A Comissão de Assuntos Econômicos (CAE) do Senado aprovou nesta terça-feira (21) um convite para que o advogado-geral da União, Jorge Messias, esclareça a revogação de regras para o uso de precatórios em pagamentos a órgãos e entidades públicas federais.

Diferentemente da convocação, o convite não obriga o comparecimento da autoridade. No entanto, os parlamentares costumam fechar uma data para a ida do ministro ao colegiado para evitar a convocação, considerada um desgaste político.

Na quarta-feira (15), a AGU publicou um ato em que revogou uma portaria que dispunha sobre as regras de utilização dos precatórios. Segundo a AGU, a norma não oferecia “densidade normativa suficiente para disciplinar de forma adequada” a questão, além de não refletir a atual estrutura do órgão.

Segundo a AGU, um grupo de trabalho foi criado para reformular a portaria, com prazo de 120 dias, podendo ser prorrogado.

Segundo o autor do convite, senador Rogério Marinho (PL-RN), a revogação da medida “tem causado uma grande preocupação em segmentos da inciativa privada”, sobretudo concessionárias de infraestrutura, além de gerar insegurança jurídica.

O processo de concessão do aeroporto de Congonhas deve ficar parado até a edição de uma nova norma. A portaria revogada regulamentava, entre outras medidas, o pagamento de outorgas usando os precatórios.

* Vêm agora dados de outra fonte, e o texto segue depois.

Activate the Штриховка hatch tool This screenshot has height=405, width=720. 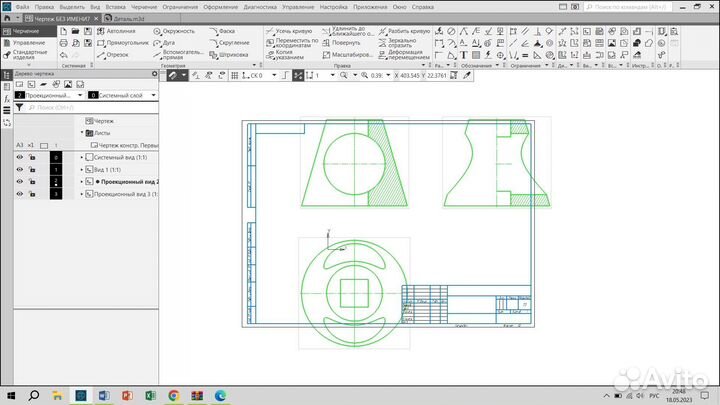point(233,54)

Entenda o pagamento de concessão com precatórios

As outorgas, ou concessões, são instrumentos pelos quais o poder público pode permitir que uma empresa privada faça a gestão ou operação de algum serviço durante um prazo determinado, em troca de pagamento e de investimentos privados no serviço;

O processo de concessão precisa seguir regras licitatórias, como um leilão, para que as empresas possam competir pelo direito de explorar o serviço;

Desde 2021, uma emenda constitucional aprovada pelo Congresso Nacional passou a permitir que o pagamento da concessão seja feito usando precatórios, que são títulos de dívidas do poder público que já transitaram em julgado, ou seja, dívidas reconhecidas pela Justiça e que o ente público, nesse caso, a União, ainda não pagou.

Só no ano seguinte, em novembro de 2022, um decreto federal regulamentou essa forma de pagamento.

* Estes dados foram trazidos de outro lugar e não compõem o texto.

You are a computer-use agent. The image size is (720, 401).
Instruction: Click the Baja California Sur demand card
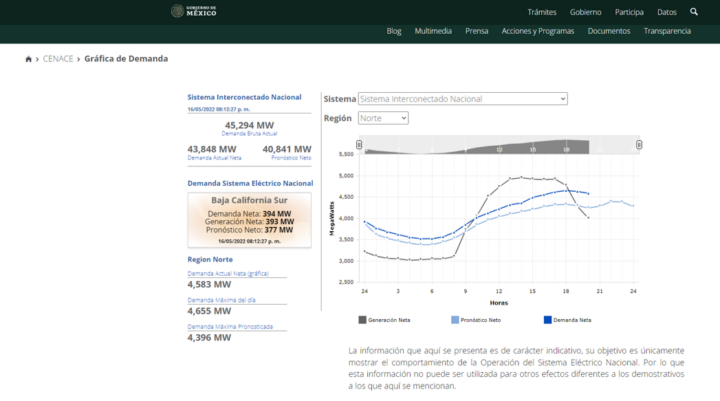click(250, 220)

Depois, em dezembro de 2022, uma portaria foi publicada para definir as regras e documentos necessários para pagamentos com precatórios pela AGU e demais órgãos federais.

Mas, nesta quarta (15), a AGU revogou essa portaria, afirmando que ela “não oferece densidade normativa suficiente para disciplinar de forma adequada os procedimentos e trâmites internos”, e que tem pontos conflitantes com outras normas e regulações.

A AGU enfatizou que cada agência reguladora tem autonomia para decidir se a licitação é ou não compatível juridicamente com o pagamentos em precatórios, mas disse que “a recomendação da AGU, no entanto, é de que aguardem a regulamentação a ser realizada por meio da nova portaria, fato que garantirá maior segurança jurídica para a decisão do gestor”.